Brano di testo

--- --- ---

A ripercorrere la storia degli Ulma ci ha pensato Mateusz Szpytma, uno storico che è anche un nipote di Wiktoria Ulma. Ha ripercorso la storia della famiglia che conosceva, ma anche quella di tutte le famiglie di Markowa, e le ha inserite nel volume “Il libro dei Giusti e il loro mondo”.
Parlando con ACI Stampa, Szpytma racconta anche la sua ricerca riguardo gli esecutori materiali dell’eccidio, Eilert Dieken, che aveva dato l’ordine di sparare anche ai bambini, e Jòzef Kokott, che aveva eseguito la sentenza.
Kokott, gendarme della polizia di Łańcut, fu processato nel 1958 a Rszeszow e condannato a 25 anni di prigione per l’eccidio della famiglia Ulma e di decine di altre persone, e morì in custodia nel 1980. Fu condannato a morte Włodzimierz Leś, ricattatore e poliziotto blu, che fu colui che aveva tradito gli Ulma, e che fu ucciso sulla base di una sentenza emessa dallo Stato clandestino polacco il 10 settembre 1944.
Kokott, nella sua testimonianza, aveva detto chiaramente che fu Dieken, l’allora comandante della postazione, ad aver dato l’ordine di compiere l’eccidio degli Ulma.

--- --- ---

Dati elencati

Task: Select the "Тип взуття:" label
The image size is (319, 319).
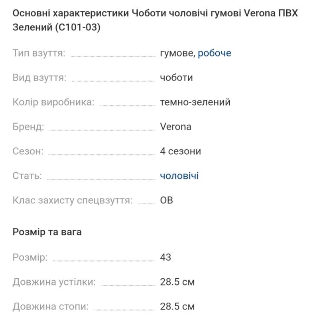Action: click(39, 53)
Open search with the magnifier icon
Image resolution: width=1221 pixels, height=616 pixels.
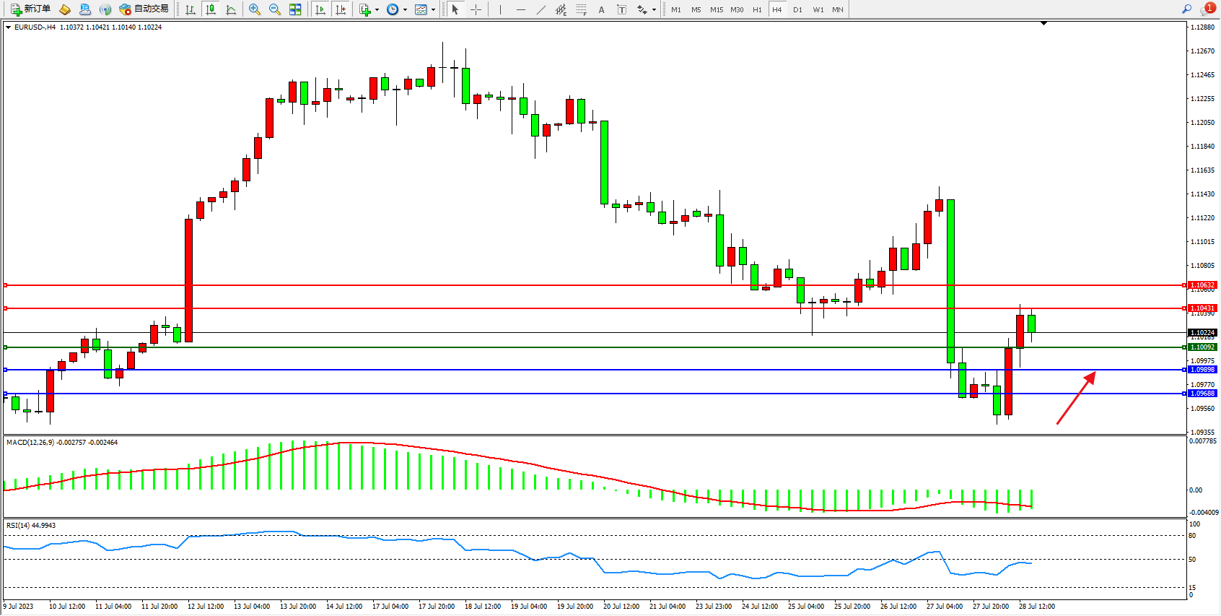tap(1186, 9)
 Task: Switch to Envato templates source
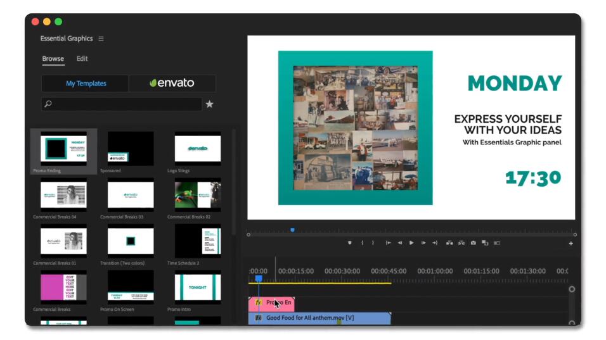pyautogui.click(x=172, y=84)
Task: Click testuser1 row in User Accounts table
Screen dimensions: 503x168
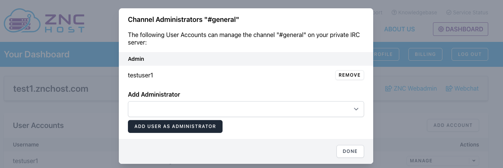Action: tap(26, 161)
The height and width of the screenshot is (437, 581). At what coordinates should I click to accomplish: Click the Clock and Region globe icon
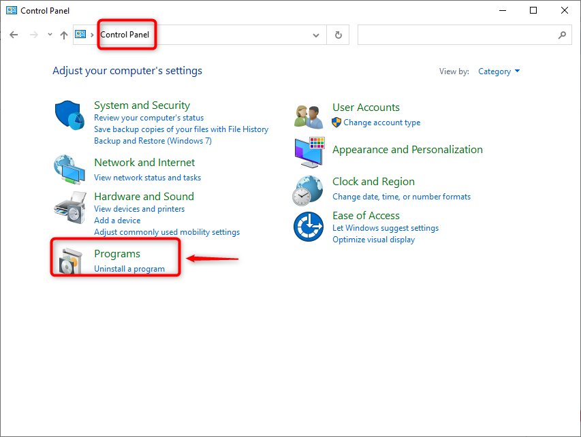tap(309, 189)
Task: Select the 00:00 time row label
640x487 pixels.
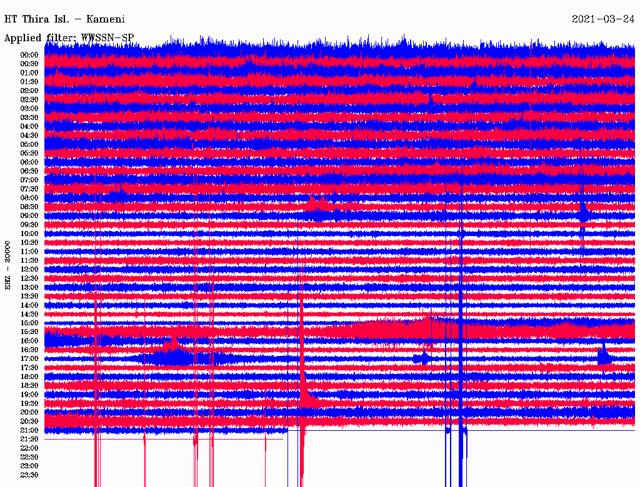Action: tap(29, 55)
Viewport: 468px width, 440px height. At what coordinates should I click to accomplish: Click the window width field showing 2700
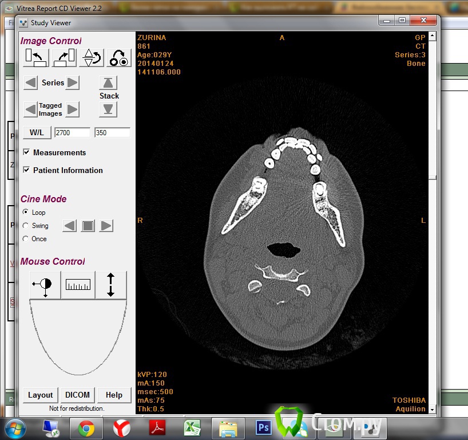coord(72,132)
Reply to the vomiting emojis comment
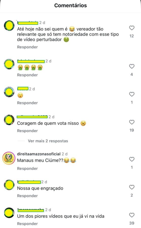 [28, 75]
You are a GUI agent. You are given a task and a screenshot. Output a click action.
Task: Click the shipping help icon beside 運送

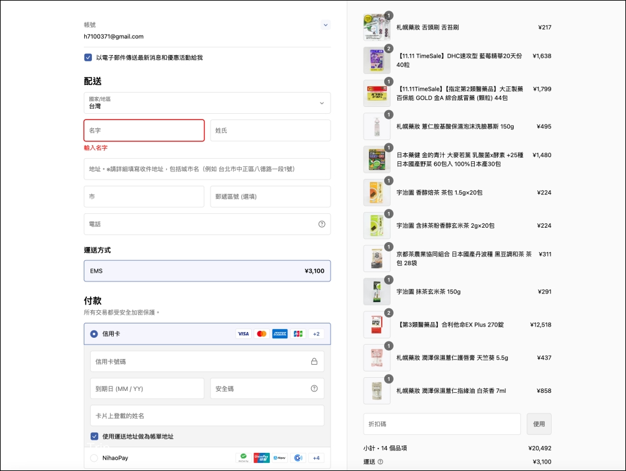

--- --- ---

Indica se ciascuna affermazione concorda con il brano sulla famiglia Ulma, rispondendo sì o no e citando testualmente le parole del brano che lo dimostrano. 1. Kokott fu condannato a morte. 2. Mateusz Szpytma è un nipote di Wiktoria Ulma. 3. Włodzimierz Leś fu ucciso in base a una sentenza dello Stato clandestino polacco.

1. No: «condannato a 25 anni di prigione»
2. Sì: «uno storico che è anche un nipote di Wiktoria Ulma»
3. Sì: «fu ucciso sulla base di una sentenza emessa dallo Stato clandestino polacco»